## What you will do
Print them exactly: the lines from the beginning of the entries below through the line that contains "Info@suu.edu (101, 2416)", and only those, with the pictures left out.

## Exercise data
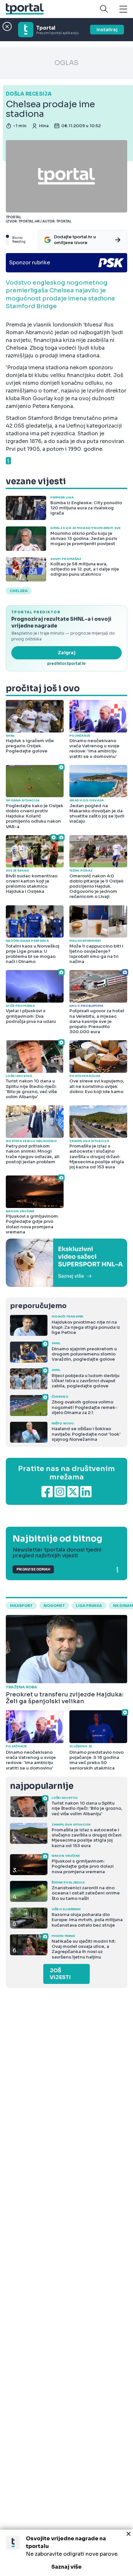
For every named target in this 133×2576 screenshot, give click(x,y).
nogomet (54, 1605)
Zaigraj (67, 653)
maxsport (21, 1605)
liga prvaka (89, 1605)
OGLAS (66, 63)
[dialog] (66, 2553)
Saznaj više (66, 2566)
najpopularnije (41, 1786)
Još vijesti (60, 1974)
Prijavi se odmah (33, 1569)
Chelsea (19, 591)
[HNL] (66, 1263)
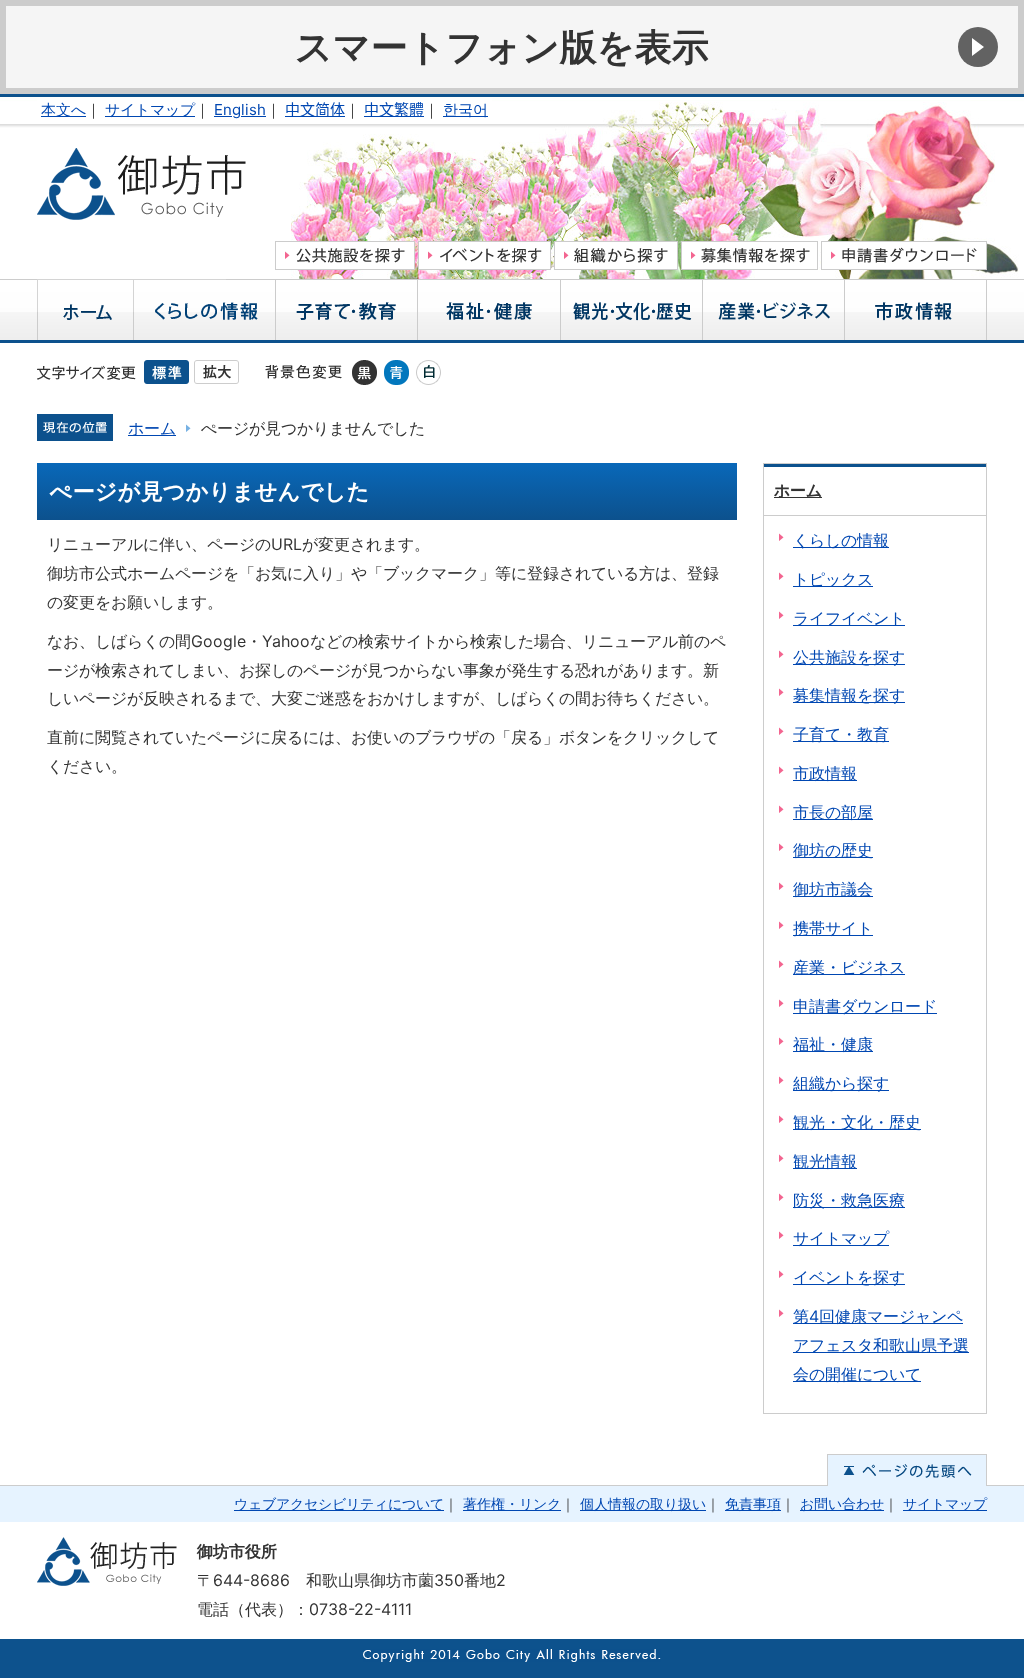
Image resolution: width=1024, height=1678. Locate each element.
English (240, 109)
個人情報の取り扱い (643, 1503)
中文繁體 (394, 109)
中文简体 (315, 109)
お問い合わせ (842, 1503)
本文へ (63, 109)
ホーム (152, 428)
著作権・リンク (512, 1503)
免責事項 (753, 1503)
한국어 (465, 109)
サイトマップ (150, 109)
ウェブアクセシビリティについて (339, 1503)
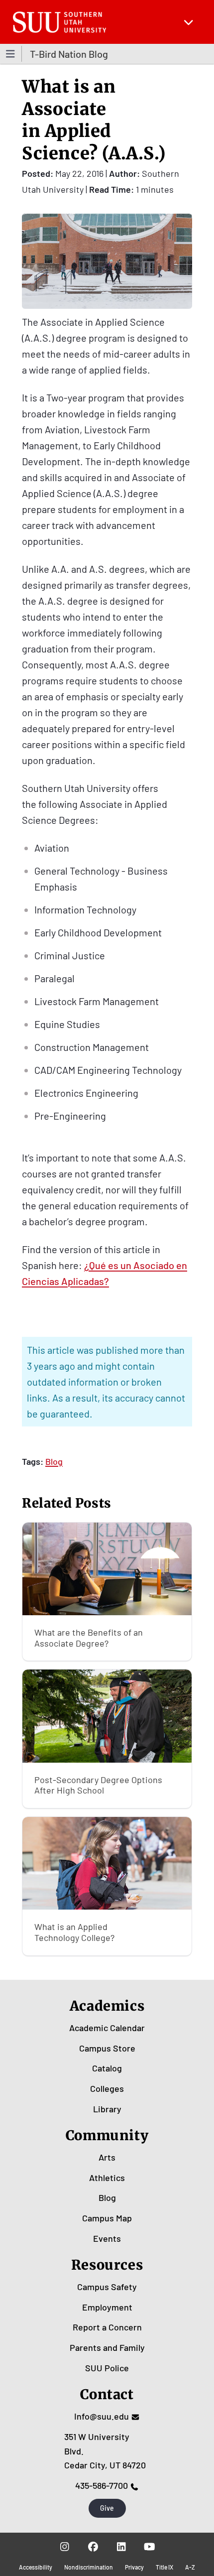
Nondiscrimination (88, 2567)
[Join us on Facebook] (93, 2547)
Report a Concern (107, 2326)
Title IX (164, 2567)
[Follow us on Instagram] (64, 2547)
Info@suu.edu (101, 2416)
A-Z (190, 2567)
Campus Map (107, 2217)
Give (107, 2508)
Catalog (107, 2067)
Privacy (134, 2567)
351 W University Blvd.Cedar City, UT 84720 (105, 2451)
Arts (107, 2157)
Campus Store (107, 2048)
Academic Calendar (107, 2027)
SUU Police (107, 2367)
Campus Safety (107, 2286)
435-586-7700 (101, 2485)
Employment (107, 2307)
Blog (54, 1461)
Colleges (107, 2088)
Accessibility (35, 2567)
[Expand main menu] (188, 21)
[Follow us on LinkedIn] (121, 2547)
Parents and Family (107, 2347)
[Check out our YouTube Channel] (149, 2547)
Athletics (107, 2177)
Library (107, 2108)
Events (107, 2238)
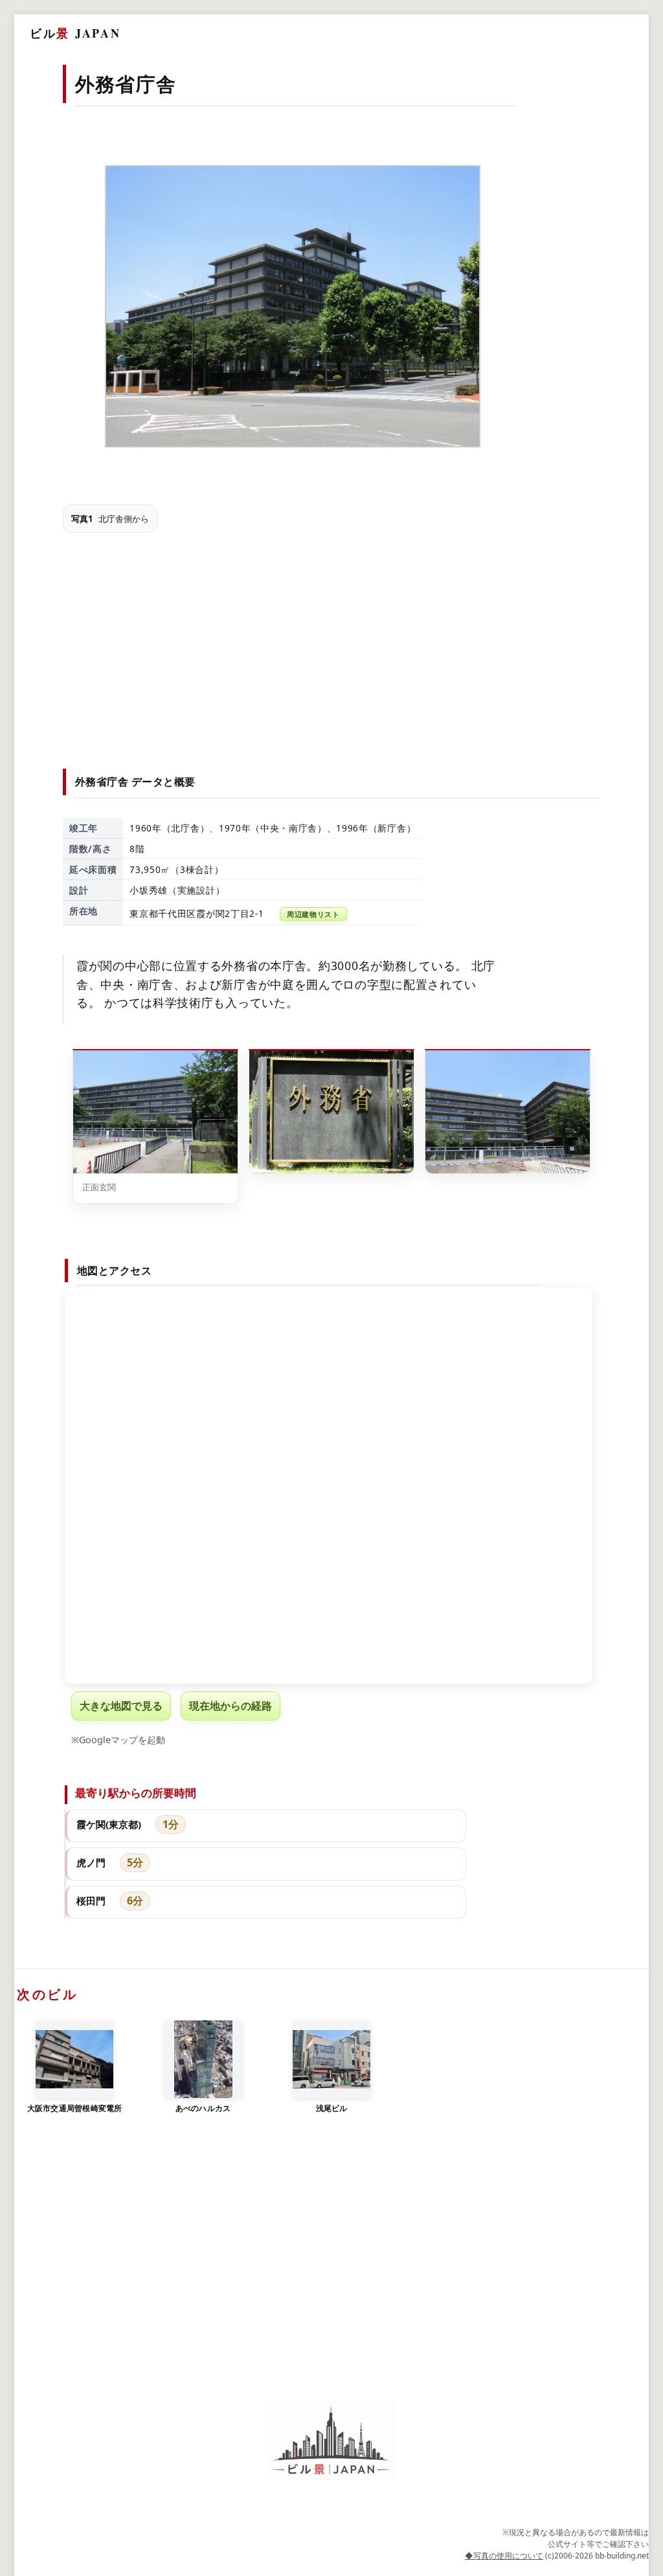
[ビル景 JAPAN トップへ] (331, 2440)
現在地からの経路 (230, 1706)
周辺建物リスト (313, 914)
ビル (75, 33)
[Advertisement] (332, 639)
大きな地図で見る (121, 1706)
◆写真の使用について (504, 2555)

## Your response
For every named target in this 133×2576 screenshot, give click(x,y).
nogomet (54, 1605)
Zaigraj (67, 653)
maxsport (21, 1605)
liga prvaka (89, 1605)
OGLAS (66, 63)
[dialog] (66, 2553)
Saznaj više (66, 2566)
najpopularnije (41, 1786)
Još vijesti (60, 1974)
Prijavi se odmah (33, 1569)
Chelsea (19, 591)
[HNL] (66, 1263)
Image resolution: width=1024, height=1678. Locate each element.
English (240, 109)
個人情報の取り扱い (643, 1503)
中文繁體 (394, 109)
中文简体 (315, 109)
お問い合わせ (842, 1503)
本文へ (63, 109)
ホーム (152, 428)
著作権・リンク (512, 1503)
免責事項 (753, 1503)
한국어 (465, 109)
サイトマップ (150, 109)
ウェブアクセシビリティについて (339, 1503)
Nondiscrimination (88, 2567)
[Join us on Facebook] (93, 2547)
Report a Concern (107, 2326)
Title IX (164, 2567)
[Follow us on Instagram] (64, 2547)
Info@suu.edu (101, 2416)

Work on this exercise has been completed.